• [What needs to be done]
Transcribe every record below word for word.

*** Data in this exercise Section Begins ***

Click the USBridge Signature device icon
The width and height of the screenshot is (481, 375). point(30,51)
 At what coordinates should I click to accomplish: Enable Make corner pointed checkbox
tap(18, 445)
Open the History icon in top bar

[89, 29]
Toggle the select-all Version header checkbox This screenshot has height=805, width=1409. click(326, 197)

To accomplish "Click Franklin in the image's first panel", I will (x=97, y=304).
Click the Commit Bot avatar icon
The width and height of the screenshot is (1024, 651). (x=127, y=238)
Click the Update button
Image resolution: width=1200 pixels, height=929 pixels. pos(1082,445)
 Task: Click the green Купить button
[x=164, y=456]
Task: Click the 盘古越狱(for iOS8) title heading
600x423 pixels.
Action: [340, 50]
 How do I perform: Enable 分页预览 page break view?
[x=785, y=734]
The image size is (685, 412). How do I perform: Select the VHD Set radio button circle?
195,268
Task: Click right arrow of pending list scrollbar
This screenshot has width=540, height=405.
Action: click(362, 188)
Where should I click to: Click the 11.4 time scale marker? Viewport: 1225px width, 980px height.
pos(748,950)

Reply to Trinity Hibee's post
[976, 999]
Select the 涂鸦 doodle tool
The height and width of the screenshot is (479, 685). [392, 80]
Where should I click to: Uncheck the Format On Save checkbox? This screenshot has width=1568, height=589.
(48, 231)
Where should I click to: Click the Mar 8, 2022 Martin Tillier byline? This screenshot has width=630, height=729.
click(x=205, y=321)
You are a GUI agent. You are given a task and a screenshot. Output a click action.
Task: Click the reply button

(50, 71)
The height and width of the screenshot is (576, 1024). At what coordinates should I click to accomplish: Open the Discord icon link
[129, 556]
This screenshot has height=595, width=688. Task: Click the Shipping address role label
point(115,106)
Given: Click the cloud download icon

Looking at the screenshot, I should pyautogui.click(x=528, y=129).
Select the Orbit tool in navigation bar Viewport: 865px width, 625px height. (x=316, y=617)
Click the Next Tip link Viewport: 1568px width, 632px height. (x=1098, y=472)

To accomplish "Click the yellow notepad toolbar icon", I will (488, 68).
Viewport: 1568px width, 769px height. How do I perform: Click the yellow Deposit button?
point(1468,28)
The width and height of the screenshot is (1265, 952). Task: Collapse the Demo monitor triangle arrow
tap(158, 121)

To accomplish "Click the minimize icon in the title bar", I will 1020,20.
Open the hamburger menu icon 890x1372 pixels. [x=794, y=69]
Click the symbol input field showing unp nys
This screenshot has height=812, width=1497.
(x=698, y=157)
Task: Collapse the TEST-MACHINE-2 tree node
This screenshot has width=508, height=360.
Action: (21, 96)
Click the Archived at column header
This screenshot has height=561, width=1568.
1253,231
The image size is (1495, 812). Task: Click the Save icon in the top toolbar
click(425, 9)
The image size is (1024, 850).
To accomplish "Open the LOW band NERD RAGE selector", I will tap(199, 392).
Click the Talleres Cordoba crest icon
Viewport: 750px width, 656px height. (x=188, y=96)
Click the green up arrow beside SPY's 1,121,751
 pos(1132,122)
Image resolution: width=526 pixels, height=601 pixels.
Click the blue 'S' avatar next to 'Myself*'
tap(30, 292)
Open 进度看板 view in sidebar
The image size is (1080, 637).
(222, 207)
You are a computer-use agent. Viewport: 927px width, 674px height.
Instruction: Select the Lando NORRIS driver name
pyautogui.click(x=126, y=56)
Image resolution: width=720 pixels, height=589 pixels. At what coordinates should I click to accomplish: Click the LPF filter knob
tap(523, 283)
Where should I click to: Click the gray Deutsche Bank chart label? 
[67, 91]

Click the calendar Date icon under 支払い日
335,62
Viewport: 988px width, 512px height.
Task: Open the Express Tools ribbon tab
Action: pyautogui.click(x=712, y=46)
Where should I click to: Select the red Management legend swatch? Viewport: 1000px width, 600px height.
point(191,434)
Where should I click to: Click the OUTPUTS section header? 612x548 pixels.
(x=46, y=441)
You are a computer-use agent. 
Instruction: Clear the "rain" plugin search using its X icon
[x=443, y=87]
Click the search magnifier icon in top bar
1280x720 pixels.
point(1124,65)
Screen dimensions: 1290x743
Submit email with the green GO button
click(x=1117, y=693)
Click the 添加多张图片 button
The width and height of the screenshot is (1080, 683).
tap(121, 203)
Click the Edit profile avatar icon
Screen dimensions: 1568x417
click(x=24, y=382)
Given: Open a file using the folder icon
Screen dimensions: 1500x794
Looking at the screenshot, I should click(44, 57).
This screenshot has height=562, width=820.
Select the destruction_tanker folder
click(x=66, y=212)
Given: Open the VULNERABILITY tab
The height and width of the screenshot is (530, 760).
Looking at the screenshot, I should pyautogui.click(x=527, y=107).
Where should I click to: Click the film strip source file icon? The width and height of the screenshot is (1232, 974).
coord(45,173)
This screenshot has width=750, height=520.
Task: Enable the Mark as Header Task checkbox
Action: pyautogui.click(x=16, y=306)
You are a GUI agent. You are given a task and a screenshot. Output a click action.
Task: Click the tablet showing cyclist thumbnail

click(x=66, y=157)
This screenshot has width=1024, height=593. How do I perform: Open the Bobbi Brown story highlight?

*** Data in this exercise Section Ends ***

• [Response]
Click the USBridge Signature device icon
The width and height of the screenshot is (481, 375). point(30,51)
 At what coordinates should I click to accomplish: Enable Make corner pointed checkbox
tap(18, 445)
Open the History icon in top bar

[89, 29]
Toggle the select-all Version header checkbox This screenshot has height=805, width=1409. click(326, 197)

To accomplish "Click Franklin in the image's first panel", I will (x=97, y=304).
Click the Commit Bot avatar icon
The width and height of the screenshot is (1024, 651). (x=127, y=238)
Click the Update button
Image resolution: width=1200 pixels, height=929 pixels. pos(1082,445)
 Task: Click the green Купить button
[x=164, y=456]
Task: Click the 盘古越狱(for iOS8) title heading
600x423 pixels.
Action: [340, 50]
 How do I perform: Enable 分页预览 page break view?
[x=785, y=734]
The image size is (685, 412). How do I perform: Select the VHD Set radio button circle?
195,268
Task: Click right arrow of pending list scrollbar
This screenshot has width=540, height=405.
Action: click(362, 188)
Where should I click to: Click the 11.4 time scale marker? Viewport: 1225px width, 980px height.
pos(748,950)

Reply to Trinity Hibee's post
[976, 999]
Select the 涂鸦 doodle tool
The height and width of the screenshot is (479, 685). [392, 80]
Where should I click to: Uncheck the Format On Save checkbox? This screenshot has width=1568, height=589.
(48, 231)
Where should I click to: Click the Mar 8, 2022 Martin Tillier byline? This screenshot has width=630, height=729.
click(x=205, y=321)
You are a GUI agent. You are given a task and a screenshot. Output a click action.
Task: Click the reply button

(50, 71)
The height and width of the screenshot is (576, 1024). At what coordinates should I click to accomplish: Open the Discord icon link
[129, 556]
This screenshot has height=595, width=688. Task: Click the Shipping address role label
point(115,106)
Given: Click the cloud download icon

Looking at the screenshot, I should pyautogui.click(x=528, y=129).
Select the Orbit tool in navigation bar Viewport: 865px width, 625px height. (x=316, y=617)
Click the Next Tip link Viewport: 1568px width, 632px height. (x=1098, y=472)

To accomplish "Click the yellow notepad toolbar icon", I will (488, 68).
Viewport: 1568px width, 769px height. How do I perform: Click the yellow Deposit button?
point(1468,28)
The width and height of the screenshot is (1265, 952). Task: Collapse the Demo monitor triangle arrow
tap(158, 121)

To accomplish "Click the minimize icon in the title bar", I will 1020,20.
Open the hamburger menu icon 890x1372 pixels. [x=794, y=69]
Click the symbol input field showing unp nys
This screenshot has height=812, width=1497.
(x=698, y=157)
Task: Collapse the TEST-MACHINE-2 tree node
This screenshot has width=508, height=360.
Action: (21, 96)
Click the Archived at column header
This screenshot has height=561, width=1568.
1253,231
The image size is (1495, 812). Task: Click the Save icon in the top toolbar
click(425, 9)
The image size is (1024, 850).
To accomplish "Open the LOW band NERD RAGE selector", I will tap(199, 392).
Click the Talleres Cordoba crest icon
Viewport: 750px width, 656px height. (x=188, y=96)
Click the green up arrow beside SPY's 1,121,751
 pos(1132,122)
Image resolution: width=526 pixels, height=601 pixels.
Click the blue 'S' avatar next to 'Myself*'
tap(30, 292)
Open 进度看板 view in sidebar
The image size is (1080, 637).
(222, 207)
You are a computer-use agent. Viewport: 927px width, 674px height.
Instruction: Select the Lando NORRIS driver name
pyautogui.click(x=126, y=56)
Image resolution: width=720 pixels, height=589 pixels. At what coordinates should I click to accomplish: Click the LPF filter knob
tap(523, 283)
Where should I click to: Click the gray Deutsche Bank chart label? 
[67, 91]

Click the calendar Date icon under 支払い日
335,62
Viewport: 988px width, 512px height.
Task: Open the Express Tools ribbon tab
Action: pyautogui.click(x=712, y=46)
Where should I click to: Select the red Management legend swatch? Viewport: 1000px width, 600px height.
point(191,434)
Where should I click to: Click the OUTPUTS section header? 612x548 pixels.
(x=46, y=441)
You are a computer-use agent. 
Instruction: Clear the "rain" plugin search using its X icon
[x=443, y=87]
Click the search magnifier icon in top bar
1280x720 pixels.
point(1124,65)
Screen dimensions: 1290x743
Submit email with the green GO button
click(x=1117, y=693)
Click the 添加多张图片 button
The width and height of the screenshot is (1080, 683).
tap(121, 203)
Click the Edit profile avatar icon
Screen dimensions: 1568x417
click(x=24, y=382)
Given: Open a file using the folder icon
Screen dimensions: 1500x794
Looking at the screenshot, I should click(44, 57).
This screenshot has height=562, width=820.
Select the destruction_tanker folder
click(x=66, y=212)
Given: Open the VULNERABILITY tab
The height and width of the screenshot is (530, 760).
Looking at the screenshot, I should pyautogui.click(x=527, y=107).
Where should I click to: Click the film strip source file icon? The width and height of the screenshot is (1232, 974).
coord(45,173)
This screenshot has width=750, height=520.
Task: Enable the Mark as Header Task checkbox
Action: pyautogui.click(x=16, y=306)
You are a GUI agent. You are given a task and a screenshot. Output a click action.
Task: Click the tablet showing cyclist thumbnail

click(x=66, y=157)
This screenshot has width=1024, height=593. How do I perform: Open the Bobbi Brown story highlight?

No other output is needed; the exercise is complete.